丸山 導入にあたっては、ChatGPTを使って何をするのか、用途をある程度パターン化しないと使ってもらえないと考え、12個のプロンプトを設定しました。具体的には、翻訳、文章の添削、議事録作成、プログラムコード作成など、日常の業務でよく使う内容です。
細山田 実際に使ってみると、例えば翻訳は今まで人海戦術のようにやっていたものが、ChatGPTを活用することで効率アップが図られました。AIが翻訳したものに少し手を加えるだけで完成します。また、今回のプロジェクトを経営会議に上申する際のプレゼン資料もChatGPTを使うと、説得力あるものが簡単に作れました。私の感覚では、ChatGPTを使うことで、非コア業務が半分以下になるのではないかと感じています。その空いた時間を使って、コア業務に付加価値を付けたり、あるいはもっとイノベイティブな化学反応が起こって、次の新しいステージへつなげられるのではないかと期待しています。
丸山 もちろん、AIの導入には情報漏洩などのリスクも伴います。内製化するにしても、そうした点は対策が欠かせません。
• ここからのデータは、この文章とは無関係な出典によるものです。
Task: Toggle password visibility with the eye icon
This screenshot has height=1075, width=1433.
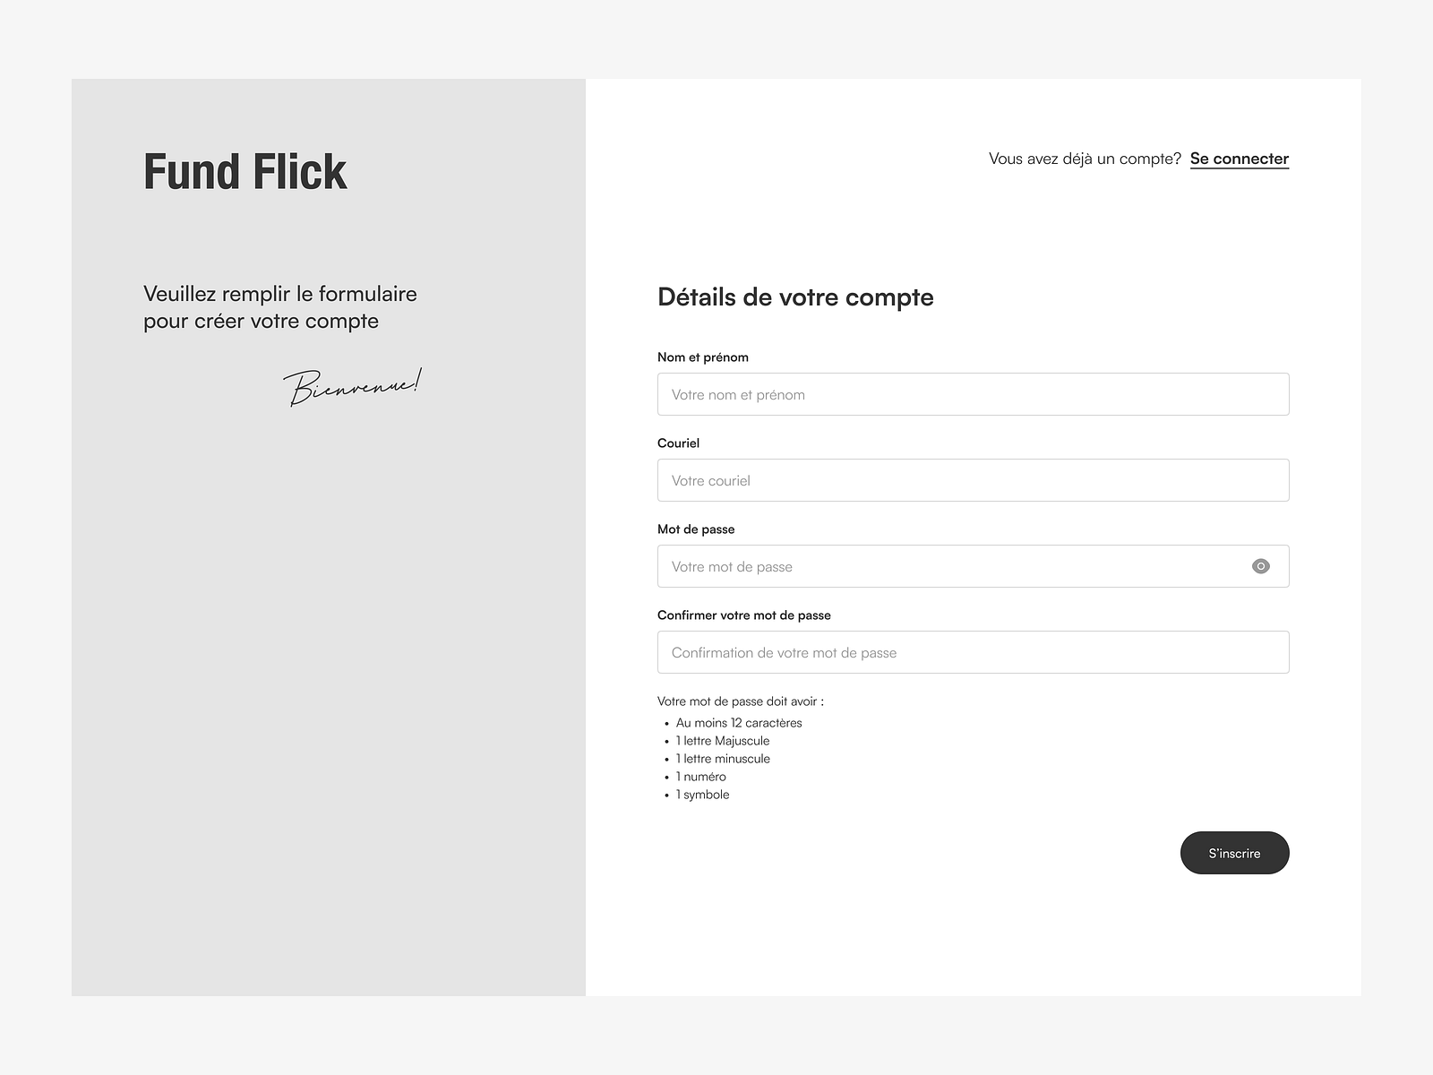Action: [1260, 566]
また、使う側にとっても、ハルシネーション(事実に基づかない情報を生成する現象)やランダムに回答が変わってしまうといったことも起こり得るので、ChatGPTが出した回答をそのまま鵜呑みにはできません。そうしたリスクを理解するためには、まずAIとはどういうものか知ってもらうことが必要で、導入にあたってはリスクの認知を高めることも重要な項目のひとつです。

寄り添って教えることで
AIリテラシーを高める

細山田 これから全従業員に広めていくわけですが、個々が実際に使うようになるというフェーズが一番難しいと考えています。そもそも今ある業務だけでも手一杯なのに、さらに新たなことを覚えなくてはならないからです。
 そのためには、各部門、各部署ごとにプロジェクトチームが寄り添い、非コア業務がいかにChatGPTで置き換えられるかというのを一緒に考えることが不可欠です。そして、一緒にリテラシーを育む。その中でより専門的な知識を持った方の教育が必要であれば外部のリソースを使う。時間はかかると思いますが、ここが正念場ではないでしょうか。
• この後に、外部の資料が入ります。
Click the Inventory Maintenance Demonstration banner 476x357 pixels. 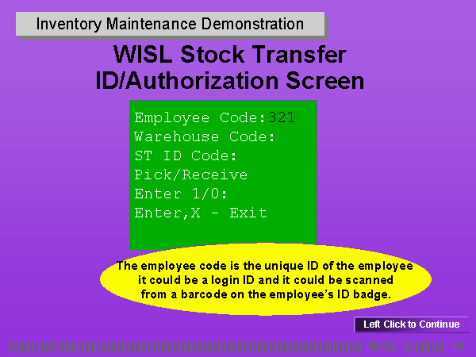tap(170, 24)
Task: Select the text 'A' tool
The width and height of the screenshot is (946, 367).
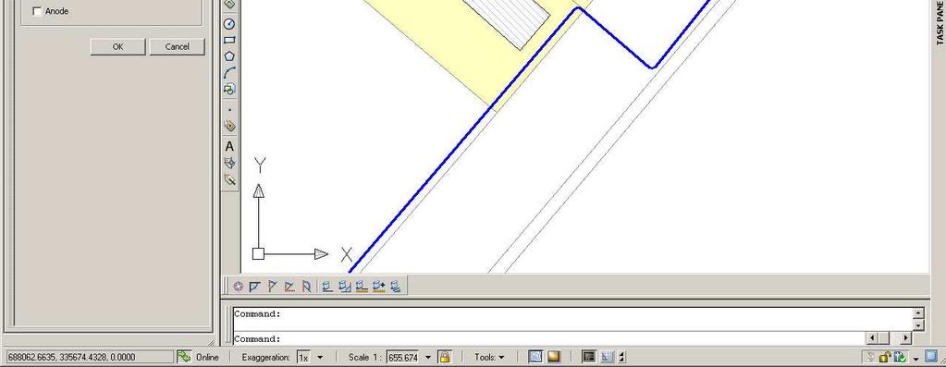Action: coord(229,146)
丸山 私も同感です。どのようにアーリーマジョリティまでリーチするか。そこを崩せば、レイトマジョリティもついてくると思います。より多くの人が使い始めることで、プロジェクトメンバーにはわからなかった気付き、いわゆるインサイトが生まれ、新たなサービスに結びついていくのではないかと。
 AI技術は進化のスピードが早いので、いかにキャッチアップしていくかが大切だと考えています。いきなり大きな投資をしても失敗しかねないので、まずは従業員全員が今あるAIに慣れてリテラシーを持つ。そのうえで新しい技術が生まれた時に導入していけば、相乗効果を発揮して、より企業にとっても従業員にとってもプラスになると思います。